I was told that binomial expansion of $(1+x)^{-n}=1-\dfrac{n}{1!}(x)+\dfrac{n(n+1)}{2!}x^2\cdots$ is only valid when $|x|\lt1$. But what happens when $|x|$ is greater than 1 ($|x|\geq1$) ?
Why it is not defined for x greater than or equal to 1?
I could only think of when x=1,n=1
1/2=1-1+1-1+1...
Which is also 0,1
For $1\le |x|$ the series does not converge.

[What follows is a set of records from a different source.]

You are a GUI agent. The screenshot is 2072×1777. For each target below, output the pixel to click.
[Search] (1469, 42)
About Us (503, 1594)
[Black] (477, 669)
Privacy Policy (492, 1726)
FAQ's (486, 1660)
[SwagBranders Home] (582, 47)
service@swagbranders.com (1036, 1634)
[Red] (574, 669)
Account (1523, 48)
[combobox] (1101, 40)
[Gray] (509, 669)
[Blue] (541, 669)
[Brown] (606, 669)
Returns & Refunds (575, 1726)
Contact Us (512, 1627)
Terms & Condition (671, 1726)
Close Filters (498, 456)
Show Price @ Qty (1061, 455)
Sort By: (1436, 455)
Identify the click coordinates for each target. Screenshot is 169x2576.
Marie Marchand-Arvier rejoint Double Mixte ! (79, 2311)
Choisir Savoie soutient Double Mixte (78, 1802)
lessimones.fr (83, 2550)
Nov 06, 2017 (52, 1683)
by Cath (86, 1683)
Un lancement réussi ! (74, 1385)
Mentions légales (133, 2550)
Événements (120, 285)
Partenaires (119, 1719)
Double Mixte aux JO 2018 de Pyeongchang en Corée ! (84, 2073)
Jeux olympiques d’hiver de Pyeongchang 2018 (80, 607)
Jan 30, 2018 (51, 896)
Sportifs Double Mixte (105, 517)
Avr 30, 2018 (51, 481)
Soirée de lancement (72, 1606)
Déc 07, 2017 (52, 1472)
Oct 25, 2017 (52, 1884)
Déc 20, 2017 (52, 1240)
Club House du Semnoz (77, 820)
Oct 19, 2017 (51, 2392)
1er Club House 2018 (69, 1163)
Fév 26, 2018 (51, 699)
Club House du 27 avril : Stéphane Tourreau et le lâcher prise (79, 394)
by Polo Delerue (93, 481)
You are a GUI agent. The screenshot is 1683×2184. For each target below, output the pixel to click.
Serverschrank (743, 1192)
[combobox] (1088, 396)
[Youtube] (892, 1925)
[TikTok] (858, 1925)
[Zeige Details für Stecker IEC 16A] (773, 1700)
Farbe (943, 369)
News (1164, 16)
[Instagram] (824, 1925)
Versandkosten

It is valid only as formal series.
That's because the function $1/(1+x)^n$ has a pole (vertical asymptote) at $x=-1$ and no polynomial in $x$ can represent it on the whole range.
When $1 \le |x|$, you can rewrite it as: $$ \left( {1 + x} \right)^{\, - n} = \left( {1 + \left\lfloor x \right\rfloor + \left\{ x \right\}} \right)^{\, - n} = \left( {1 + \left\lfloor x \right\rfloor } \right)^{\, - n} \left( {1 + {{\left\{ x \right\}} \over {1 + \left\lfloor x \right\rfloor }}} \right)^{\, - n} \quad \left| {\; - 1 \ne \left\lfloor x \right\rfloor } \right. $$ where $\left\lfloor x \right\rfloor $ is the floor function and $ \left\{ x \right\}$ is the fractional part
or as: $$ \left( {1 + x} \right)^{\, - n} = x^{\, - n} \left( {1 + {1 \over x}} \right)^{\, - n} \quad \left| {\; - 1,0 \ne x} \right. $$
That is, you are replacing the Taylor series at $x=0$ with a series around ,e.g., $1+\left\lfloor x \right\rfloor $ or with the Laurent series for $1 < |x|< \infty$ (Taylor series for $f(1/x)$ at $1/x \to 0$).